Inhibition of multiple voltage-gated calcium channels may contribute to spinally mediated analgesia by epipregnanolone in a rat model of surgical paw incision

Voltage-activated calcium channels play an important role in excitability of sensory nociceptive neurons in acute and chronic pain models. We have previously shown that low-voltage-activated calcium channels, or T-type channels (T-channels), increase excitability of sensory neurons after surgical incision in rats. We have also found that endogenous 5β-reduced neuroactive steroid epipregnanolone [(3β,5β)-3-hydroxypregnan-20-one] blocked isolated T-currents in dorsal root ganglion (DRG) cells in vitro, and reduced nociceptive behavior in vivo, after local intraplantar application into the foot pads of heathy rats and mice. Here, we investigated if epipregnanolone exerts an antinociceptive effect after intrathecal (i.t.) application in healthy rats, as well as an antihyperalgesic effect in a postsurgical pain model. We also studied if this endogenous neurosteroid blocks currents originating from high voltage-activated (HVA) calcium channels in rat sensory neurons. In in vivo studies, we found that epipregnanolone alleviated thermal and mechanical nociception in healthy rats after i.t. administration without affecting their sensory-motor abilities.
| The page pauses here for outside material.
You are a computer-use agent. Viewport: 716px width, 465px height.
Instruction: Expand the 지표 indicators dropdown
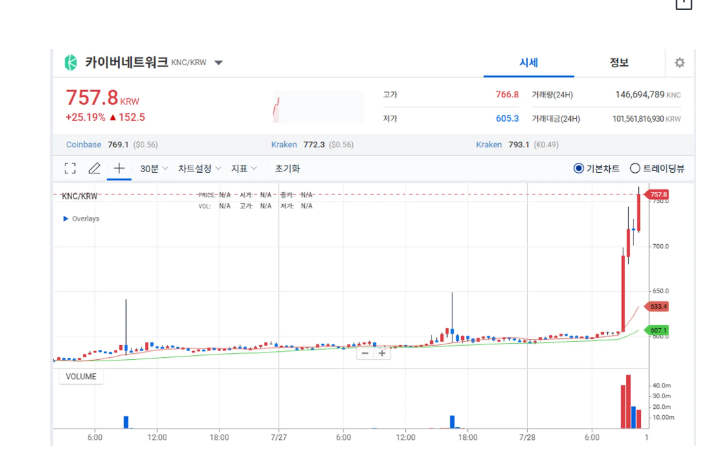pyautogui.click(x=244, y=169)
Furthermore, epipregnanolone effectively reduced mechanical hyperalgesia after i.t application in rats after surgery. In subsequent in vitro studies, we found that epipregnanolone blocked isolated HVA currents in nociceptive sensory neurons with an IC(50) of 3.3 μM in a G-protein-dependent fashion. We conclude that neurosteroids that have combined inhibitory effects on T-type and HVA calcium currents may be suitable for development of novel pain therapies during the perioperative period.